On a Mission


By Ray Blunt



Martin Luther doesn’t make many appearances in the pages of the numerous leadership tomes that reach bookstore shelves each year. And it’s a shame because he brought about earth shattering change to Europe for—good and for ill—and forever altered the religious landscape. History books use the term Reformation to describe the movement he helped launch. But what not many may know is that those in public service owe him a large debt of gratitude because he introduced the idea that a calling (i.e. a vocation) is of critical importance in secular life.

 

A Calling

In the Middle Ages, a calling was the sole province of the clergy. All others whether farmers, court jesters, artisans or housewives simply worked. For those who saw the recent film Amazing Grace, William Wilberforce’s conversion to faith showed this mindset. He was led to the conclusion that he could no longer serve in government, as it was such a nasty business. If it weren’t for John Newton’s advice that politics was his calling, Wilberforce might well have been an obscure country cleric rather than the brilliant Member of Parliament who led the abolition of slavery in England and much of Europe.

**Tasks and exercises**
a. Summarize the "On a Mission" excerpt in two sentences.
b. According to the "On a Mission" excerpt, why did William Wilberforce conclude after his conversion that he could no longer serve in government? Answer in one or two sentences.
The data that follow are separate material from the excerpt above.

**Extracted records**
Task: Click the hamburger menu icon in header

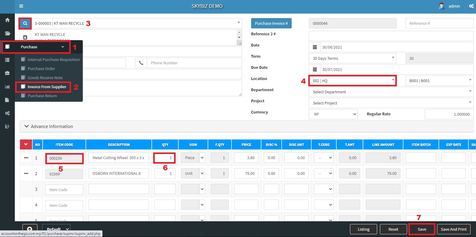Action: click(21, 6)
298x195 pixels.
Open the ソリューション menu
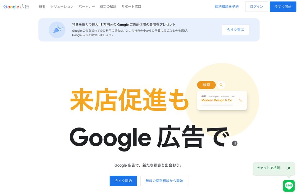coord(62,7)
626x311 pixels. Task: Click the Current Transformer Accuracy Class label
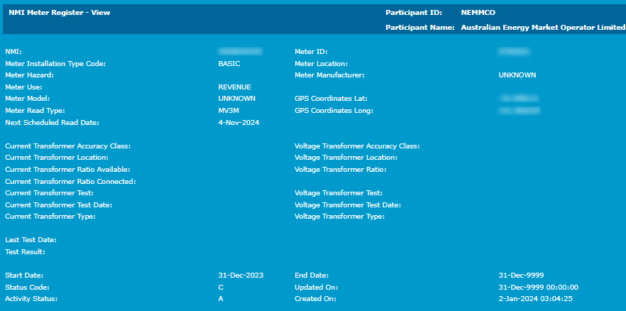click(67, 146)
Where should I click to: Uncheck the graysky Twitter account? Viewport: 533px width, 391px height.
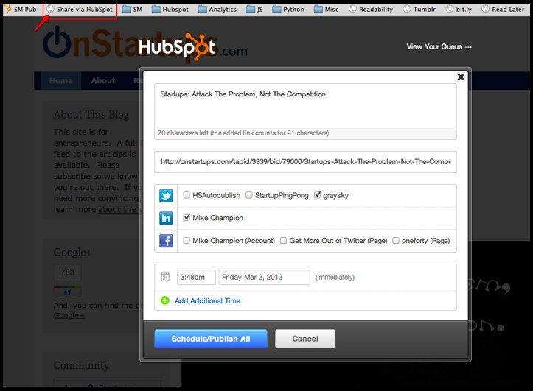coord(317,196)
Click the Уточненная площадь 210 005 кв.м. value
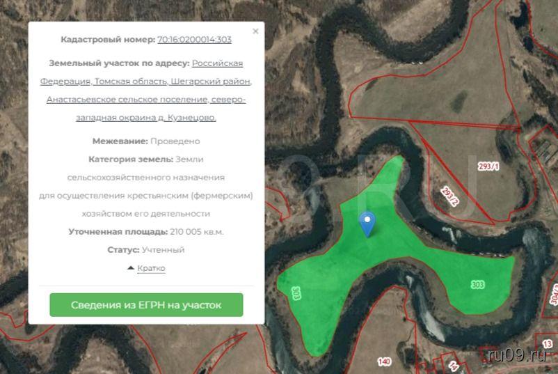 [196, 232]
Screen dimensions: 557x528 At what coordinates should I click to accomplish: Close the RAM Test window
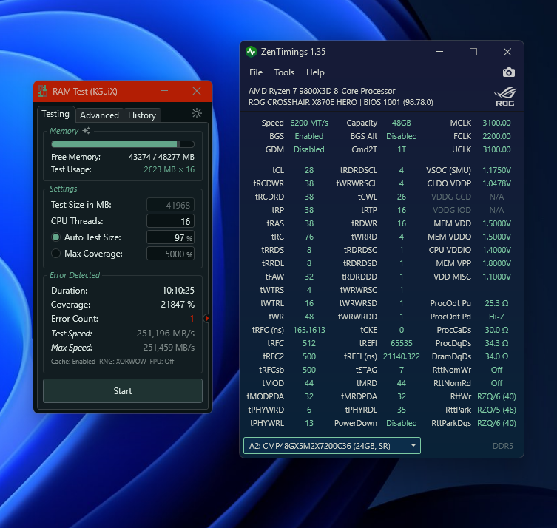click(197, 91)
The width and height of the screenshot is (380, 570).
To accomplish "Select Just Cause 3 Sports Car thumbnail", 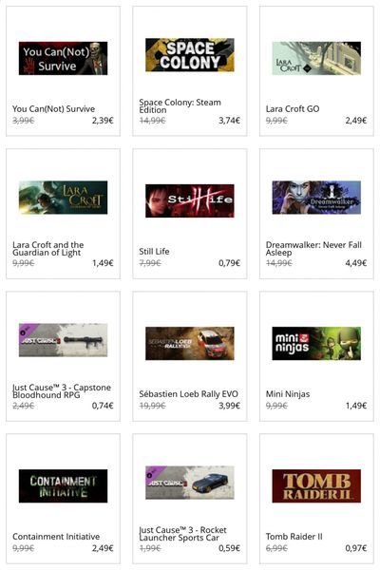I will (189, 483).
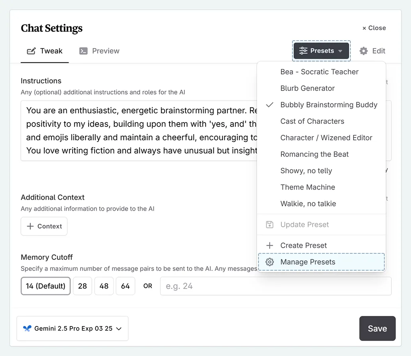Save the chat settings
This screenshot has width=411, height=356.
pyautogui.click(x=377, y=328)
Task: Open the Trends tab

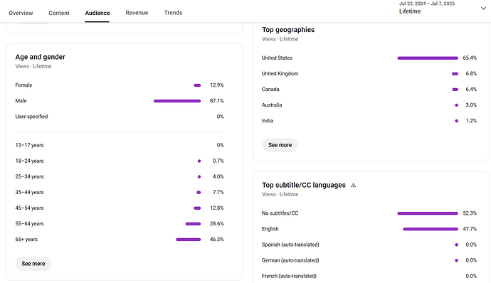Action: coord(173,13)
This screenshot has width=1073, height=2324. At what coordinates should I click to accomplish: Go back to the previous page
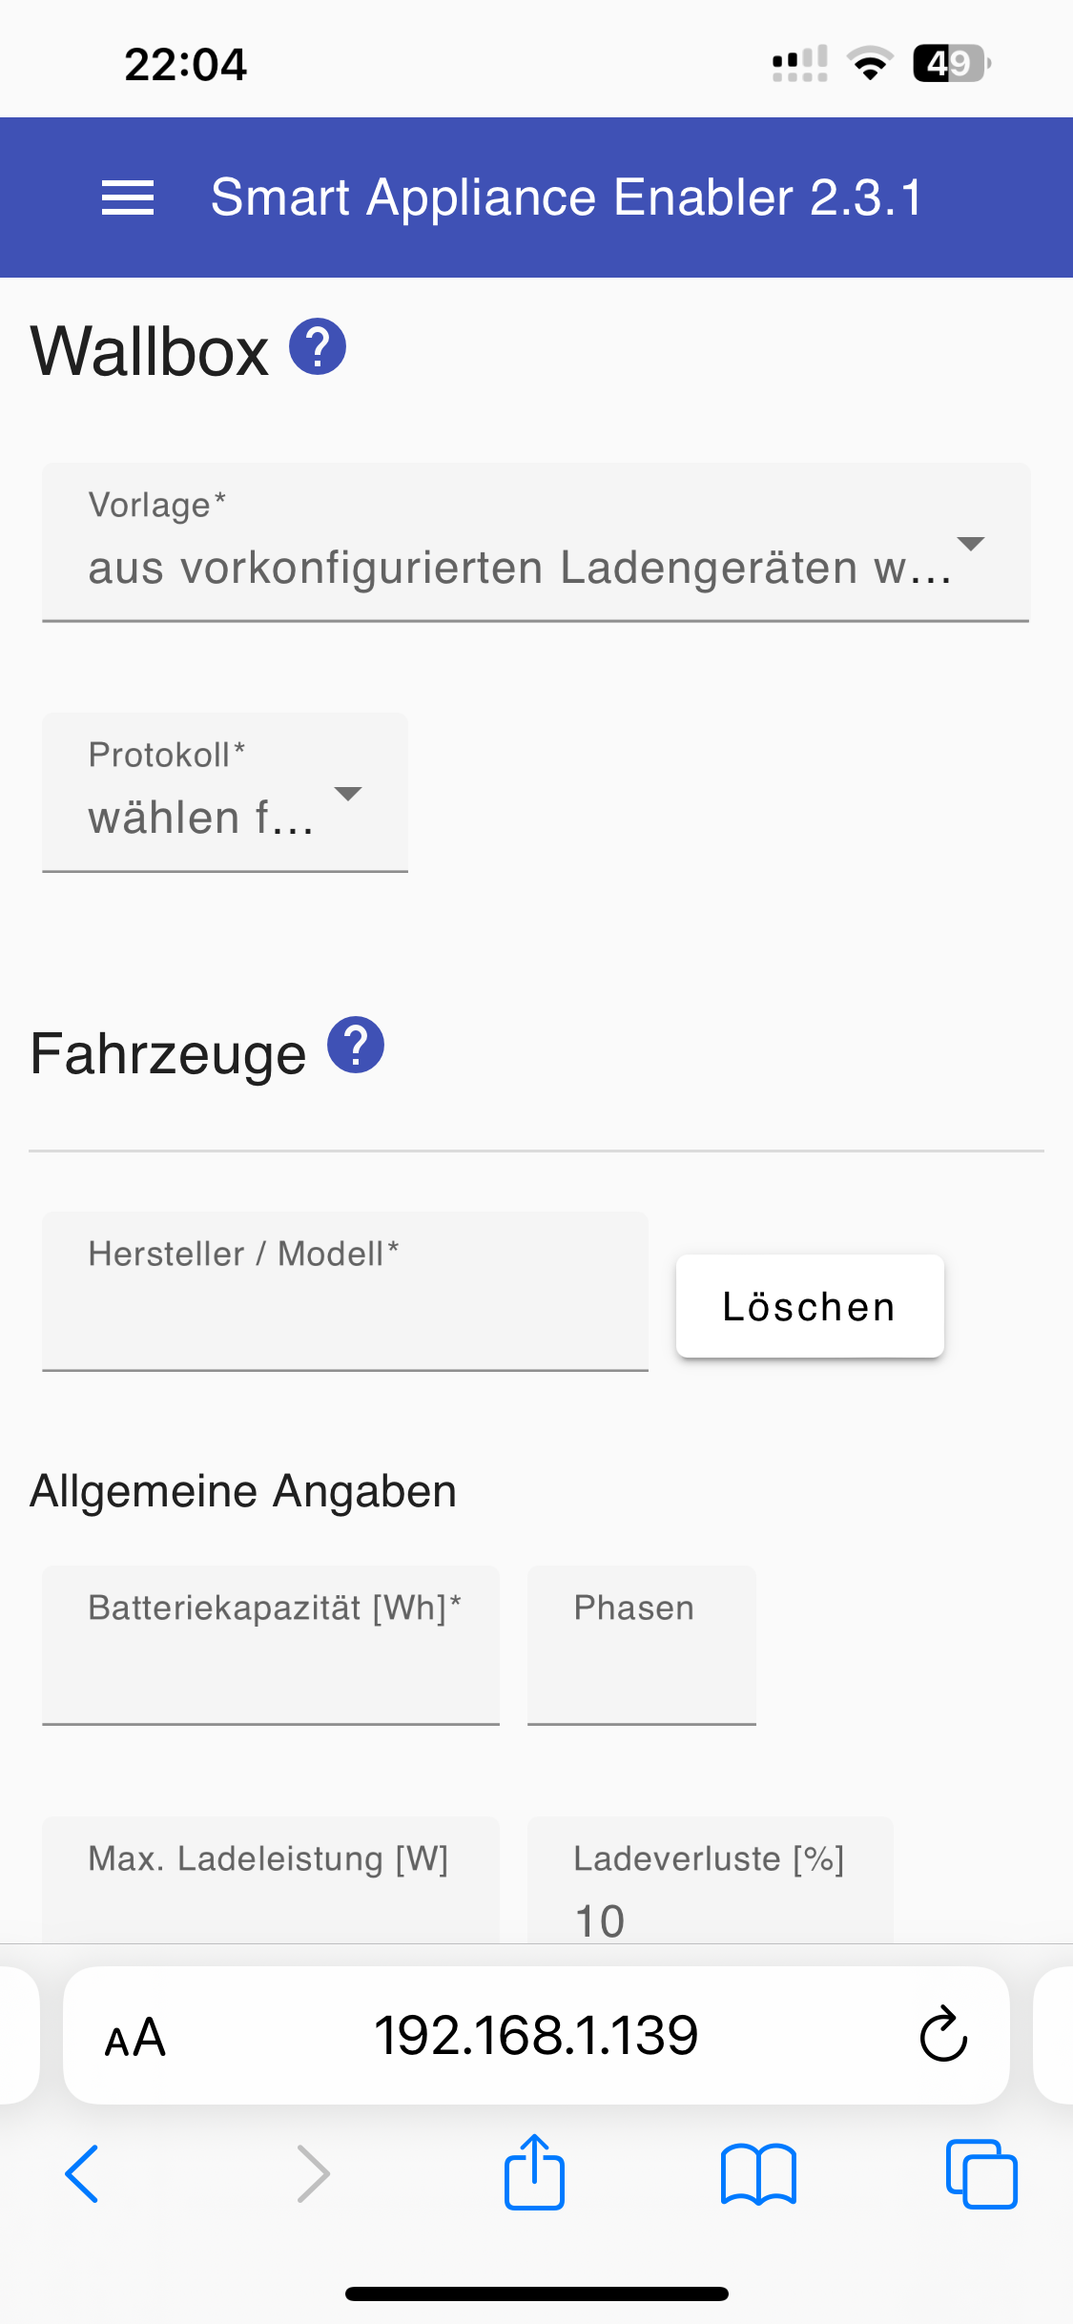point(82,2174)
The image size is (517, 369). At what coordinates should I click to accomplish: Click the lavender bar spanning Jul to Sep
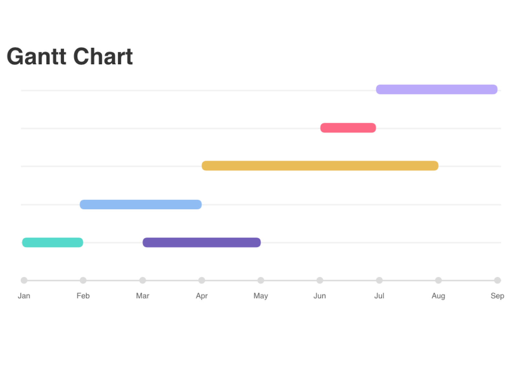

**Exercise solutions**
a. Martin Luther rarely appears in leadership books, although he helped launch the Reformation and introduced the idea that a calling matters in secular life, a point for which those in public service owe him gratitude. In the Middle Ages only the clergy were thought to have a calling, and William Wilberforce shared that view until John Newton told him politics was his calling, after which he led the abolition of slavery in England and much of Europe.

b. He held the medieval view that only the clergy had a calling, and he regarded government as such a nasty business that he thought he could no longer take part in it.